Huawei case: the history of the Canada-China conflict
Two weeks that tension is rising between China and Canada. Following the arrest on December 1 of one of China’s Huawei leaders in China, Chinese authorities arrested two Canadian nationals in the country. On the one hand, suspicions of fraud on the part of the United States and on the other side of the “threats of state security”, the two cases could have no connection. And yet, China’s threats and silences to Canadian authorities indicate very strongly retaliation. To unravel this case, L’Express returns to the successive events of the past two weeks.
The Arrest of Meng Wanzhou
On December 1, Huawei’s chief financial officer, in transit between flights, was arrested at the Vancouver airport upon US demand. Meng Wanzhou is also the daughter of the founder of the Chinese telecom giant, which US intelligence agencies report as linked to the Chinese government. She is suspected of fraud to circumvent the American sanctions against Iran, and the American justice demands its extradition. According to the Canadian media La Presse , this request could take months or even years to be executed, but the Chinese leader incurs more than 30 years in prison in the United States.
China, however, does not hear it that way. The Chinese government accuses Canada of not informing the Chinese consulate immediately, which is a violation of the bilateral agreement between the two countries. Upon the arrest of Meng Wanzhou, Beijing threatens Ottawa with “grave consequences” if it does not immediately release and summons successively the ambassadors of Canada and the United States.
On Tuesday, December 11, while Minister Wang Yi denounces the conditions of detention of the Chinese leader, who suffers from health problems including high blood pressure, he announced that “China will never remain idle in the face of ill-treatment. arbitrarily undermine the legitimate rights and interests of Chinese citizens “.
On the same day, Canadian Prime Minister Justin Trudeau confirms the arrest in China of a Canadian national, which took place the day before. This is Michael Kovrig, a former diplomat who has worked for the Canadian Embassy in Beijing and works in Hong Kong for the NGO International Crisis Group (ICG). He is a specialist in foreign policy and security issues, particularly on the Korean peninsula.
For some international experts, the link between the arrest of Meng Wanzhou and Michael Kovrig is obvious. It has “no coincidence,” says former ambassador to China Guy Saint-Jacques, for whom Beijing is trying to pressure Ottawa. Especially since the Chinese authorities do not immediately give the reasons for the arrest of Michael Kovrig, and communicate their information only dropper. A spokesman for the Foreign Ministry only implies that the arrest could be linked to the activities of the NGO in which Michael Kovrig works. The organization would not have correctly declared its activities in China, while the law is very strict for foreign NGOs.
Donald Trump Tries to Reassure
In this already tense affair, Donald Trump intervenes like a hair in the soup. The day of the announcement of the arrest of Michael Kovrig in China, he tries to calm the game by saying that he could pass over the US justice and intervene in the case of Meng Wanzhou, to preserve the negotiations between China and the United States . “All that is good for this country, I would do it,” he told Reuters, adding that the planned deal with China “will certainly be the largest trade agreement ever concluded.”

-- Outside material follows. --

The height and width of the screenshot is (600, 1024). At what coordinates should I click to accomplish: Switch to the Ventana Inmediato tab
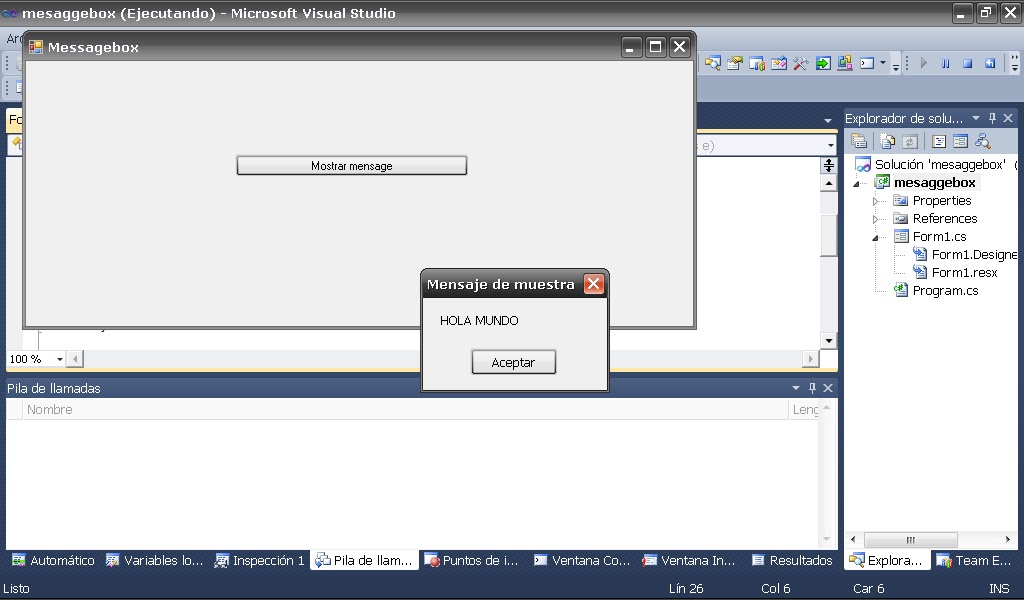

But Justin Trudeau brushes off these statements by reaffirming Canada’s commitment to the rule of law. “Whatever happens in other countries, Canada will always be a country that respects the law,” he told reporters.
Meng Wanzhou released on Bail
On Wednesday, December 12, Meng Wanzhou is released on bail for 6.6 million euros. She must return her two passports, stay in one of her two Vancouver residences, wear an electronic anklet, be constantly monitored and limit her movements in the Vancouver area, says the Canadian newspaper Globe and Mail . His first extradition hearing was scheduled for 6 February.
During the day, however, Canada is concerned about the disappearance of another of its nationals in China. He contacted Canadian diplomacy after being questioned by the Chinese authorities, and the Chinese authorities have not heard from him since.
Second Canadian Arrested
The answer to Canadian questions fell on Thursday. China has confirmed that the missing Canadian, Michael Spavor, was arrested, along with his compatriot Michael Kovrig, on suspicion of “activities threatening his national security”. The Government indicates that it has taken “coercive measures” against them.
Michael Spavor is an entrepreneur who helps organize trips to North Korea. He made his name by helping former American basketball player Dennis Rodman travel to Pyongyang in 2013 and 2014. He himself met North Korean leader Kim Jong Un, according to official North Korean media photos. A media source in the provincial government of Liaoning, where the Canadian lives, said Michael Spavor was “investigated” by the Dandong (Liaoning) office of the Ministry of State Security.